### What you are asked to do
Can you rewrite the material, from the line containing "from [92, 1649]" down to the line containing "pyautogui.click(x=290, y=1868)", both ends included, as a JSON list of strings with one string per line and blank lines left out?
** Begin Data in this exercise **
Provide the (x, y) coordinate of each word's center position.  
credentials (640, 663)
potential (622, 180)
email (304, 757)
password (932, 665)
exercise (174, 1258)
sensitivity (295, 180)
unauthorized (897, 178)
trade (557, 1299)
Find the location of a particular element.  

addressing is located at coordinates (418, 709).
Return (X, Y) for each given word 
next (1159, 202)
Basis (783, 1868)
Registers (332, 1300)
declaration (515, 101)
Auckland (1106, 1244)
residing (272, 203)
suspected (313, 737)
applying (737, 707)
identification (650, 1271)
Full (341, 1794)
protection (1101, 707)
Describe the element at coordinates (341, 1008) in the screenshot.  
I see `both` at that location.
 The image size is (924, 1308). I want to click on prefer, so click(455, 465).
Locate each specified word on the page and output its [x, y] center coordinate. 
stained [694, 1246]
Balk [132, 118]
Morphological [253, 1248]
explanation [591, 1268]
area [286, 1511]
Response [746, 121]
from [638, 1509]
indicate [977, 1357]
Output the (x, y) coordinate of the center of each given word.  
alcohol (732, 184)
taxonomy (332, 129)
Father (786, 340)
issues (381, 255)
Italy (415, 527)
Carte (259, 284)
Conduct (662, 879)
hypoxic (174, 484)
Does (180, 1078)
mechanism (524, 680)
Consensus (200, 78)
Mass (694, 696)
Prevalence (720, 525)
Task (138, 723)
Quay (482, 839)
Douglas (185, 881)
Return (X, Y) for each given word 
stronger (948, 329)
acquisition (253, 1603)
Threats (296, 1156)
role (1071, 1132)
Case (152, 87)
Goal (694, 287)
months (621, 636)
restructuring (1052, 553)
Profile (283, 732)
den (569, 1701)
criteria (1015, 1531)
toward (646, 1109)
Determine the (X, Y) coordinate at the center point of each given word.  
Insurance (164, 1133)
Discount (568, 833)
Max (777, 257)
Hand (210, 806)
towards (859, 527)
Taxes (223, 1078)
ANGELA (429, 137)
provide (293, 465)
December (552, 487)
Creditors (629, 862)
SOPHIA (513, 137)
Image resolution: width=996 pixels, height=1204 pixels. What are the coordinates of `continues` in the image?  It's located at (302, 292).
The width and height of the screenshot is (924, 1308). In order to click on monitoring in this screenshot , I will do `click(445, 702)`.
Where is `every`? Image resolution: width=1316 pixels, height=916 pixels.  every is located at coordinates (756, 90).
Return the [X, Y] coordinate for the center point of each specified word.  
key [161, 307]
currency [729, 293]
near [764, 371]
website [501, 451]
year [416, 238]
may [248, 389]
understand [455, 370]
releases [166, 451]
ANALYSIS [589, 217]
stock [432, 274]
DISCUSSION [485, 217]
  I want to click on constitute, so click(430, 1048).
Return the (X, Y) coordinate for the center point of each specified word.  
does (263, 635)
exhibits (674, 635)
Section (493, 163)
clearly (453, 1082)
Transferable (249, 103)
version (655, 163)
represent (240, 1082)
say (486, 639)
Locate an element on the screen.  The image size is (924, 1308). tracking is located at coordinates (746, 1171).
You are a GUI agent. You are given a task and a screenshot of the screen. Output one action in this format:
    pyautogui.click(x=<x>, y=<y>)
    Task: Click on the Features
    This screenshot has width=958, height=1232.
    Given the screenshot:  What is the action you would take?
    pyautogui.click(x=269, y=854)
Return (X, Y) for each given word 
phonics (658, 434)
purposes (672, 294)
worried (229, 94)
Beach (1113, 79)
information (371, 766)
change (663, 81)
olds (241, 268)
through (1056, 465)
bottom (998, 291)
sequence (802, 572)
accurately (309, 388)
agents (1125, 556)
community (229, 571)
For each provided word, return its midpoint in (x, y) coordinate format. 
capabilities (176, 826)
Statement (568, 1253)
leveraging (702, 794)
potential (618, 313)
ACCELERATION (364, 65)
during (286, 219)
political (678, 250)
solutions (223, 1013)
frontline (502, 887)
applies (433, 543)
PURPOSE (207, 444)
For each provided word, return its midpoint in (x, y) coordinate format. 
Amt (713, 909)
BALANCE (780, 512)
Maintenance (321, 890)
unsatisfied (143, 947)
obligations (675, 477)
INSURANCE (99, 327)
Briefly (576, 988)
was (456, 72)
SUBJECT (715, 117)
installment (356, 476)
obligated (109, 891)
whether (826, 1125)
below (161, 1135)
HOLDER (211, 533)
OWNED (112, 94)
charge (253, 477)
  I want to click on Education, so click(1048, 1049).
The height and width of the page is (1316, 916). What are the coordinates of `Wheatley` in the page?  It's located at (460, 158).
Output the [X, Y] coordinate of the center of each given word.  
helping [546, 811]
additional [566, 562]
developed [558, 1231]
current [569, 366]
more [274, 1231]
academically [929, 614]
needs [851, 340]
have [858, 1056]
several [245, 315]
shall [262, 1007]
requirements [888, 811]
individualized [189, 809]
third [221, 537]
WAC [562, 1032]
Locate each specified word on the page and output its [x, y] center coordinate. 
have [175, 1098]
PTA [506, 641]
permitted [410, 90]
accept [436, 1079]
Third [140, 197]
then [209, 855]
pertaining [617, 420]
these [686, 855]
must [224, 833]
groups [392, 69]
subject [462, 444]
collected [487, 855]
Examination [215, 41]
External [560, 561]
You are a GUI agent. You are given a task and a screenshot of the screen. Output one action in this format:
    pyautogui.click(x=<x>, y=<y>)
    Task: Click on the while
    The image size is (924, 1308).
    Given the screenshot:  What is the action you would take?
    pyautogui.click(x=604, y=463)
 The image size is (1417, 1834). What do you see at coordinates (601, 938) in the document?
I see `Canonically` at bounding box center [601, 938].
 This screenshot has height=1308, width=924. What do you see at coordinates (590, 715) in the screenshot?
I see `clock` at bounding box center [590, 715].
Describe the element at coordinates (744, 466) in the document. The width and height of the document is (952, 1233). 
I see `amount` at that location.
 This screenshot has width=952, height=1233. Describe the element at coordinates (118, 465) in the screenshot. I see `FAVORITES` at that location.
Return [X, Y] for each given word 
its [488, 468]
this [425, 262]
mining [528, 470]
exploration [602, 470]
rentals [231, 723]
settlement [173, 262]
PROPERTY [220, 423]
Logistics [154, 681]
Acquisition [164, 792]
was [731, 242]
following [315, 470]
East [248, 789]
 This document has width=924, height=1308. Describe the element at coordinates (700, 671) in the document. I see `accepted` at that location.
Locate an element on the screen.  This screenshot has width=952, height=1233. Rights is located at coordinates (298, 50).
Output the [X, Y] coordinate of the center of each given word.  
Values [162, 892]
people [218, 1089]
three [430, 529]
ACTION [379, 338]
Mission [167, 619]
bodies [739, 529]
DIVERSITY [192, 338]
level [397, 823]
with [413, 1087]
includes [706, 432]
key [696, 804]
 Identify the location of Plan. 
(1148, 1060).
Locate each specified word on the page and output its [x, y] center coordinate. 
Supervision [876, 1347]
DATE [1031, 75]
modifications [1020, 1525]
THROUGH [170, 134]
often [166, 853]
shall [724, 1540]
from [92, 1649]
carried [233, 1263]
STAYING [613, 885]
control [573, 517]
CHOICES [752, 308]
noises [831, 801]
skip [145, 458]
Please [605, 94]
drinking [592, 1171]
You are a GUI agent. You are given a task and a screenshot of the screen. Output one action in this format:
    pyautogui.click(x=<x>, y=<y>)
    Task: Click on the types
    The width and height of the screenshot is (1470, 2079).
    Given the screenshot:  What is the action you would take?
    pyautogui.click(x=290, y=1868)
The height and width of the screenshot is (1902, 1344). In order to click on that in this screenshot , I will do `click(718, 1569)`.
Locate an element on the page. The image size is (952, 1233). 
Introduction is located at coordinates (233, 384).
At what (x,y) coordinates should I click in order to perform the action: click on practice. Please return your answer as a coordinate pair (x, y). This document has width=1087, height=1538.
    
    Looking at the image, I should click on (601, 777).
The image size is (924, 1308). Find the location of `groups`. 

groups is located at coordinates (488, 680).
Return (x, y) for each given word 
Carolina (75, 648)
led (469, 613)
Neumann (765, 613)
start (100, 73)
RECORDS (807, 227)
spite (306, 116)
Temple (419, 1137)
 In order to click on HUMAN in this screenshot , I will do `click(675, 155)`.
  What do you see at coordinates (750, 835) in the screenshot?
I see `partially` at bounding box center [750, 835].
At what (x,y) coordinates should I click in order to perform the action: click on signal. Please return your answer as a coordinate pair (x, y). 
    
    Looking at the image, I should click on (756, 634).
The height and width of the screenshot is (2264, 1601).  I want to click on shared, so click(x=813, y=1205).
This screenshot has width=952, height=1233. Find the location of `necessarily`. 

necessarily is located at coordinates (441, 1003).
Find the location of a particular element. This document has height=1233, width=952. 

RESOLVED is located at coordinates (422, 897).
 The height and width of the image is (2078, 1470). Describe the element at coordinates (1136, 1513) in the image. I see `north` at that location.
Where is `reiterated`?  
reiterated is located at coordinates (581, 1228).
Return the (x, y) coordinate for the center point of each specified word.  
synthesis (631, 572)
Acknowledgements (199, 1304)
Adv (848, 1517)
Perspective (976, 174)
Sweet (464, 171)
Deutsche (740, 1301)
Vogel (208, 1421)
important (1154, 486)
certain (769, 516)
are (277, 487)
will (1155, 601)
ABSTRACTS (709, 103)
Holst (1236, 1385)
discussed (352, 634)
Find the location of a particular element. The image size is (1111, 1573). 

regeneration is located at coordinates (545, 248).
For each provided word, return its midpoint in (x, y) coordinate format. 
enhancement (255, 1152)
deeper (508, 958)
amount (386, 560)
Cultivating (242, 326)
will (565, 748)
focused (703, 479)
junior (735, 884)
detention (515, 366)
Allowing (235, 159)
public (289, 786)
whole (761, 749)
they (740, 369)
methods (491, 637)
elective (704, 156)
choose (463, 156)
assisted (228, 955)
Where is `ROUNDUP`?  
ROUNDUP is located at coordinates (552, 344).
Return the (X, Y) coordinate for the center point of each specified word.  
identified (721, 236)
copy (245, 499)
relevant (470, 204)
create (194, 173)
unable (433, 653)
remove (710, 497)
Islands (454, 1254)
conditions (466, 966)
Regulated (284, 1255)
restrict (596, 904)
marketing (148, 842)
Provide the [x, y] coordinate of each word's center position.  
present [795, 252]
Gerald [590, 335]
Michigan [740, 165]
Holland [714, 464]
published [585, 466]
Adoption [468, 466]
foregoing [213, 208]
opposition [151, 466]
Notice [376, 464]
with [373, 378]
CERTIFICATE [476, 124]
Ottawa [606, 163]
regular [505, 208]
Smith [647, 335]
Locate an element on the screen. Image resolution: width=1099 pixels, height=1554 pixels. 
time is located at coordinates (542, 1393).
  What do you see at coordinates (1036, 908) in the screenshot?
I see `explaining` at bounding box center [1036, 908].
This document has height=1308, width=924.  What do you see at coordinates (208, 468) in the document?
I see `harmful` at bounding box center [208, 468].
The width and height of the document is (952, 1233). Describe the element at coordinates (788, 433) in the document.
** End Data in this exercise **
### Reply
[
  "from [92, 1649]",
  "carried [233, 1263]",
  "STAYING [613, 885]",
  "control [573, 517]",
  "CHOICES [752, 308]",
  "noises [831, 801]",
  "skip [145, 458]",
  "Please [605, 94]",
  "drinking [592, 1171]",
  "You are a GUI agent. You are given a task and a screenshot of the screen. Output one action in this format:",
  "    pyautogui.click(x=<x>, y=<y>)",
  "    Task: Click on the types",
  "    The width and height of the screenshot is (1470, 2079).",
  "    Given the screenshot:  What is the action you would take?",
  "    pyautogui.click(x=290, y=1868)"
]